Bernhard Russi nous raconte cela au buffet de la Gare d’Andermatt. Avant de nous rejoindre, on ne compte plus le nombre de mains qu’il a serrées. «Je suis né ici même, dans le bâtiment de la gare. Je voyage beaucoup, mais je suis toujours content de revenir chez moi. Ici, j’ai mes copains, mes racines, ma vie.»

Situé au pied de la Furka et du Gothard, entre le Valais et les Grisons, Andermatt est la station suisse qui a connu le développement le plus spectaculaire de ces dernières années grâce à l’argent investi par le richissime homme d’affaires égyptien Samih Sawiris – on parle de près d’un milliard. Nouvelles installations, nouveaux hôtels, dont le luxueux Chedi à 700 francs la nuit, et même une nouvelle halle de concert de 700 places inaugurée cet été par rien de moins que l’Orchestre philharmonique de Berlin.

Alors que certains fustigent une folie des grandeurs, Bernhard Russi, membre du conseil d’administration d’Andermatt Swiss Alps, société de Samih Sawiris, croit beaucoup au potentiel de sa station. «On est idéalement placés à 1 h 30 de Kloten et à 1 h 40 de Malpensa, à Milan. Alors qu’Andermatt était surtout apprécié des bons skieurs pour ses pistes raides et à l’ombre du Gemmstock, les nouvelles installations offrent de belles possibilités aux familles. Et nous ne dépasserons jamais notre capacité de 4600 lits, faute de place tout simplement. A Andermatt, on sera toujours plus rösti et saucisson que caviar et champagne.»

Infatigable ambassadeur

Preuve d’une popularité intacte, le champion olympique de Sapporo en 1972 est toujours aussi prisé par la pub. Record de longévité, il vient de fêter ses 40 ans de contrat avec Subaru. «J’ai Subaru comme tatoué sur le front», rigole-t-il.
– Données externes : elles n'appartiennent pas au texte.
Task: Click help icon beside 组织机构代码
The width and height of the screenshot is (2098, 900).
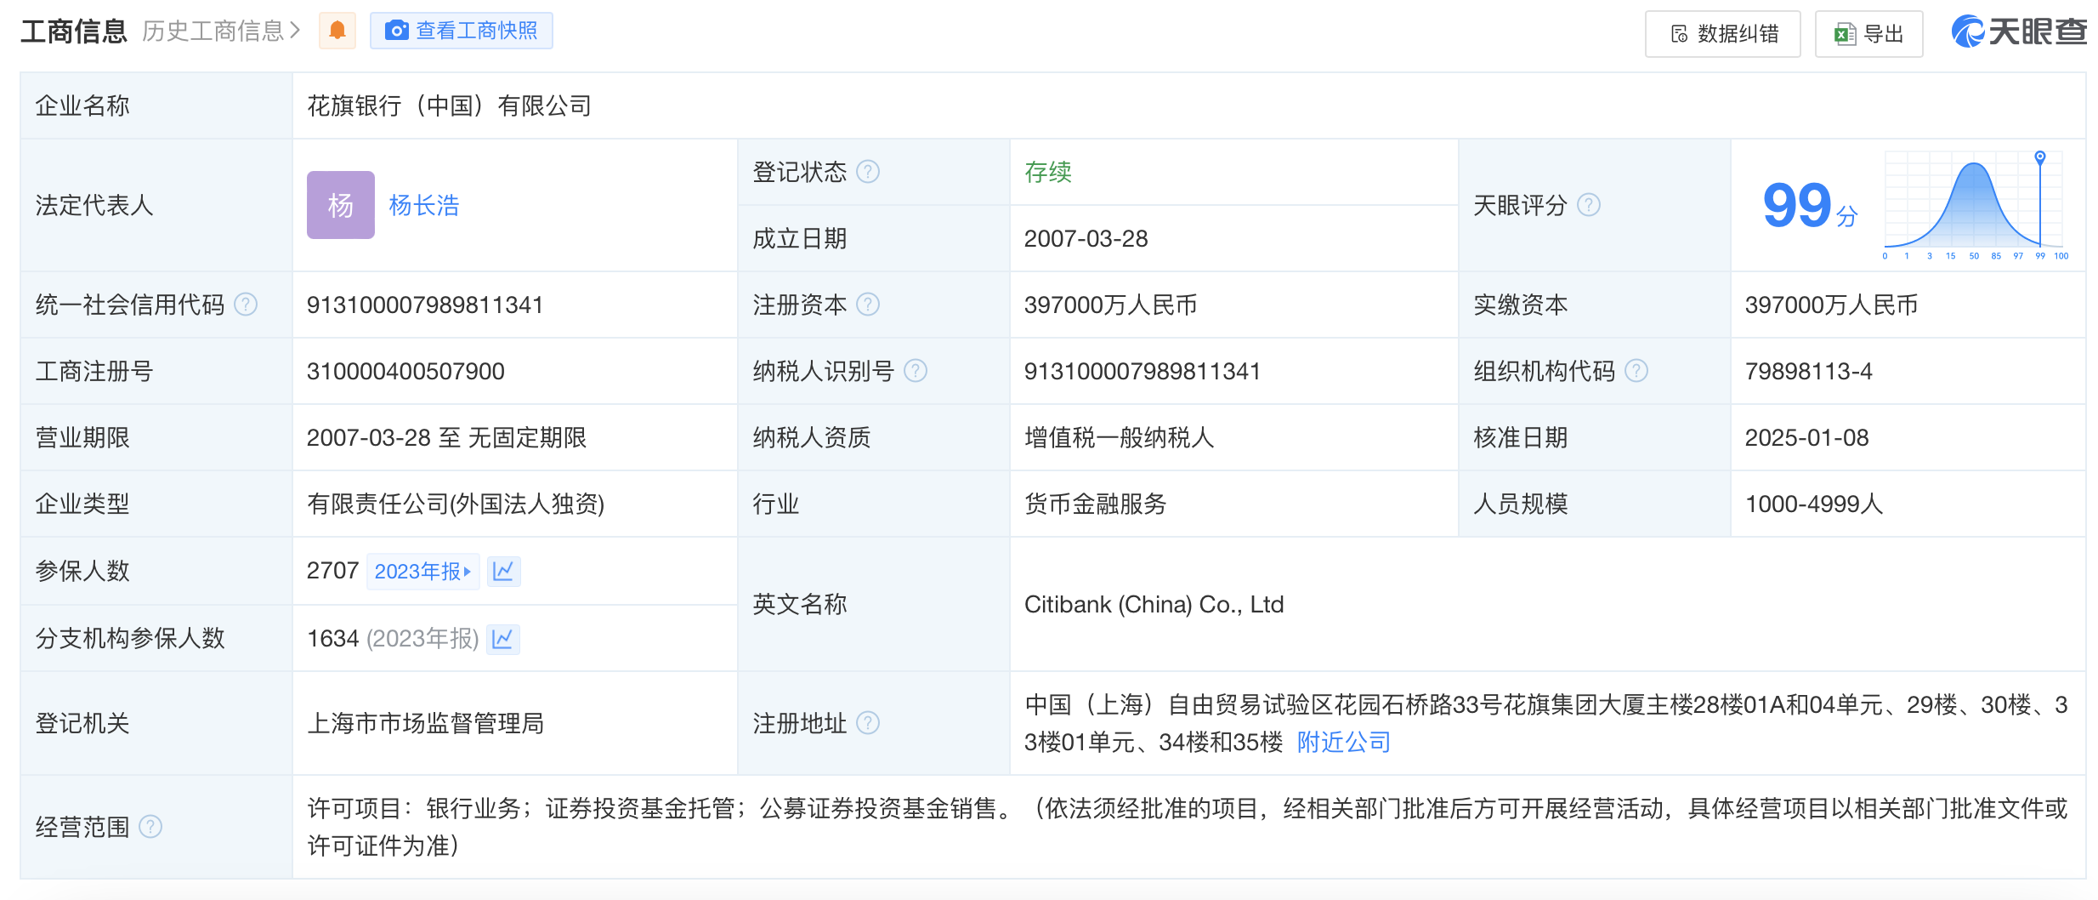Action: pyautogui.click(x=1636, y=371)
Les vêtements Willy Bogner, les magasins Intersport et l’opticien Visilab l’ont aussi choisi comme ambassadeur. «Si je n’avais pas eu moi-même besoin de lunettes, je n’aurais jamais signé avec Visilab. Le plus important, c’est d’être authentique.» Dans cet esprit, il a décliné de multiples offres, de marques de bière, de cigarettes, de partis politiques aussi.

Et s’il a mis fin, l’hiver dernier, à son rôle de consultant télé, il continue à être l’architecte de descentes le plus demandé du monde. Il vient de signer celle des prochains JO de Pékin, comme pour toutes les pistes olympiques depuis 1988. «Les JO constituent le grand objectif de Pékin, je l’ai bien ressenti sur place. Ce sera une très belle descente que j’ai conçue avec Didier Défago et qui sera testée en février prochain.»

Silhouette inchangée, sportif invétéré, Bernhard Russi, à 71 ans, continue à «chercher ses limites». Après les 590 kilomètres de la course cycliste Oslo-Trondheim, il courra en mars prochain la mythique Vasaloppet, en ski de fond. «Dans la vie, il faut avoir des rêves même s’il reste des rêves. J’en ai toujours une douzaine répertoriés que je trace à mesure.»